No muchos disfrutes hay, para un bibliófilo, comparables al de ordenar la propia biblioteca. Podría argumentarse que se trata de una actividad de fin de mes, barata, acompañada quizá de un Gravonia a doce euros. Pero el hecho es que lo que la jerga llama desconectar es, para el amante de los libros, sumirse en esa actividad estética y desordenada, matemática por alfabética, intelectual pero próxima al placer físico, cercana en miniatura a la arquitectura de interiores.

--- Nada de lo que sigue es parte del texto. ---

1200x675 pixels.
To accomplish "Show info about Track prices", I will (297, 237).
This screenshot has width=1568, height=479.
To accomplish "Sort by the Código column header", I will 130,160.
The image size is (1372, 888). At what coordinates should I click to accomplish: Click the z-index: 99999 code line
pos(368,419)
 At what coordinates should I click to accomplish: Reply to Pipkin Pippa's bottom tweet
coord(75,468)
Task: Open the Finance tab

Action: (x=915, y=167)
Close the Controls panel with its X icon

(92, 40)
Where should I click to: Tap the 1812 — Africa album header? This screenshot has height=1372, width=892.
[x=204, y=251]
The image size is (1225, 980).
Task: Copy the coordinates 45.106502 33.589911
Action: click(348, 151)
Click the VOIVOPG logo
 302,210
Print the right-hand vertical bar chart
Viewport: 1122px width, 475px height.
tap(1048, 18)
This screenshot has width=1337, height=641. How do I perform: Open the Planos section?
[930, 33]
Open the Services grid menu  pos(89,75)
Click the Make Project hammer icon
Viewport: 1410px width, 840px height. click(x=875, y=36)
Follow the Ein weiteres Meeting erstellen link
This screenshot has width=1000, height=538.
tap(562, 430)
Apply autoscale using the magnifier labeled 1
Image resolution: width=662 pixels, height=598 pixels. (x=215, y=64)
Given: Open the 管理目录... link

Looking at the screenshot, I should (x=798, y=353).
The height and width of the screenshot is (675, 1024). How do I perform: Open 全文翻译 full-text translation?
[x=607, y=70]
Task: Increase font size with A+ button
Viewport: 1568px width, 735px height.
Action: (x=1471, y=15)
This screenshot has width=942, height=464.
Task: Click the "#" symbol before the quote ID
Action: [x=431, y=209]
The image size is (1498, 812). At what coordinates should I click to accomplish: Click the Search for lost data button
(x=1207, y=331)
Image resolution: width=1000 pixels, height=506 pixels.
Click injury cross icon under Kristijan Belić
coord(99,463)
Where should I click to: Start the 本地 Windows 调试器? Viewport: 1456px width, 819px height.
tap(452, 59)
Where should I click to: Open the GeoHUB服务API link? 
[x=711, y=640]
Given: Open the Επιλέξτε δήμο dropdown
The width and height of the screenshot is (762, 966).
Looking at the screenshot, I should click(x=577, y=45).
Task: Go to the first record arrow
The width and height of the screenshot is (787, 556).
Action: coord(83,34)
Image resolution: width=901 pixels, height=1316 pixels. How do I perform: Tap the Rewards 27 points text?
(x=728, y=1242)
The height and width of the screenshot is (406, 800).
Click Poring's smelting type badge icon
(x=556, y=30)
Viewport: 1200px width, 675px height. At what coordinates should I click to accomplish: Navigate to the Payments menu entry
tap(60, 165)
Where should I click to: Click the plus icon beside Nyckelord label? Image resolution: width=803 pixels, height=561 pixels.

Ordenar la biblioteca supone, en cierto modo, una relectura. Una cata de viejos libros ya probados, el redescubrimiento de otros olvidados que no se cansan de esperarnos, la poda intelectual de la propia memoria literaria. Esta actividad ordenadora, cuyo carácter físico, polvoriento y caótico insisto en destacar, no es sino la manifestación material de una intelectualidad literaria que se palpa tomo a tomo.

“Desordeno mis libros a lo largo del mes con el único fin de citarme a mí mismo para volver a ordenarlos”, dice el gran Alcibíades Casa Fuente, firme partidario del orden alfabético sobre toda otra apreciación. Contra esta idea cartesiana, las consideraciones estéticas –más femeninas quizá— de la bella frívola que niega a Les jeunes filles de bolsillo su plaza natural junto a unos Extravagants de lujo ya marchitos por el tiempo, sin olvidar la secreta delectación de quien, llegado a las Memorias de Vilallonga, obvia el precepto alfabético en favor del tótem cronológico.

Y aunque cada lector defienda su criterio, hay en la biblioteca proximidades que, como habitaciones de hotel o residencias para jefes de Estado en visita, suscitan al ordenador de manos manchadas curiosas reflexiones no exentas de misantropía. Así el Déclassement del joven Peugny junto a la Pompa y circunstancia del no menos joven Peyró, Malraux tomando fila a Ramiro de Maeztu o la Vida de Ratzinger lomo con lomo con Restif de la Bretonne. En las bibliotecas, como en la vida, el caos ordenado ofrece por resultado la belleza.